- [TEXT SHOWN]
○ ○ ○ ○ ○ ○ ○
FIGS. 24A-C are schematic illustrations showing an example lenslet light field sub-sampled with two sub-sampling densities according to some embodiments. FIG. 24A shows a full lenslet light field image divided into a 7×7 array of regions 2402. For example, region 10, a 6×4 array 2404 of lenslet sub-views is shown. FIG. 24B shows a first sub-sampling set 2432 with a ⅙ sub-sampling density. FIG. 24C shows a second sub-sampling set 2462 with a ⅜ sub-sampling density.

For the exemplary lenslet light field illustrated in FIGS. 24A-24C, a pseudo MPD may have the structure shown in Listing 4 according to some embodiments. The pseudo MPD describes the light field structure in the adaptation set 1 block. Adaptation sets 22 and 23 describe two different sampling sets for region 10. FIG. 24B corresponds to the example Time step 1 under Adaptation set 22. FIG. 24C corresponds to the example Time step 1 under Adaptation set 23. For both of these examples, the (x, y) coordinates use an origin in the upper left corner. The example codecs listed below have different names for the codecs, though codecs with different names could use the same codec (e.g., “codec 5” and “codec 4” shown below could use the same codec).

Listing 4. Example MPD

Period

Adaptation set 1: Light field scene description:

Full lenslet light field resolution, definition of regions,

regions specifications: original resolution, number and

locations of lenslet images, angular resolution of lenslet

images. List of regions and available sub-sampling sets for

each region.

. . .

Adaptation set 22: Region 10, sub-sampling set 1 (2 x 2 lenslet

sampling)

Mapping metadata: file containing time stamped coordinate

transformations that map lenslet images from the packed

lenslet light field of the sub-sampling set to the original

lenslet image locations in the full lenslet light field.

Pseudo example of the data:

Resolution 1

Individual sample size in pixels: 16 x 16 pixels

Resolution 2

Individual sample size in pixels: 12 x 12 pixels

Time step 1

Packed location 1, 1 Original location 6, 1

Packed location 2, 1 Original location 2, 2

Packed location 1, 2 Original location 5, 3

Packed location 2, 2 Original location 1, 4

Time step 2

Packed location 1, 1 Original location 4, 1

Packed location 2, 1 Original location 3, 2

Packed location 1, 2 Original location 5, 2

Packed location 2, 2 Original location 5, 3

. . .

Resolution 1: 1024 x 768 px

Bitrate 1: Encoded with codec 5, required transfer

capacity 5 Mbps

Bitrate 2: Encoded with codec 4, required transfer

capacity 4 Mbps

Resolution 2: 800 x 600 px

Bitrate 1: Encoded with codec 3, required transfer

capacity 3 Mbps

Bitrate 2: Encoded with codec 2, required transfer

capacity 2 Mbps

Adaptation set 23: Region 10, sub-sampling set 2 (3 x 3 lenslet

sampling)

Mapping metadata: file containing time stamped coordinate

transformations that map lenslet images from the packed

lenslet light field of the sub-sampling set to the original

lenslet image location in the full lenslet light field.
○ ○ ○ ○ ○ ○ ○
- [INFORMATION SUPPLIED]
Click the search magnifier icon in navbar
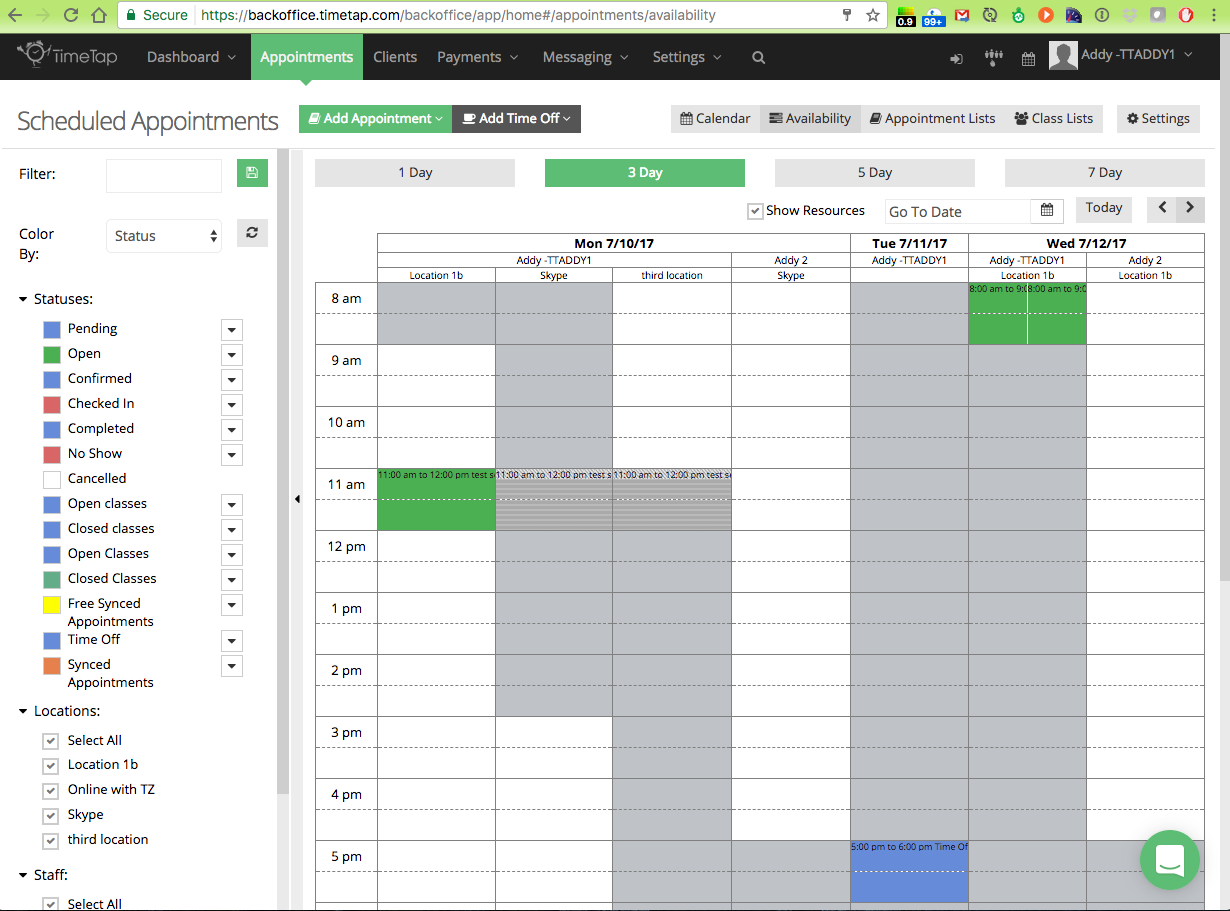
○ ○ ○ ○ ○ ○ ○
Copy the lenslet light field text again, starting with "FIGS. 24A-C are" and going on through "⅜ sub-sampling density.", but substitute "plenoptic light field" for each occurrence of "lenslet light field".

FIGS. 24A-C are schematic illustrations showing an example plenoptic light field sub-sampled with two sub-sampling densities according to some embodiments. FIG. 24A shows a full plenoptic light field image divided into a 7×7 array of regions 2402. For example, region 10, a 6×4 array 2404 of lenslet sub-views is shown. FIG. 24B shows a first sub-sampling set 2432 with a ⅙ sub-sampling density. FIG. 24C shows a second sub-sampling set 2462 with a ⅜ sub-sampling density.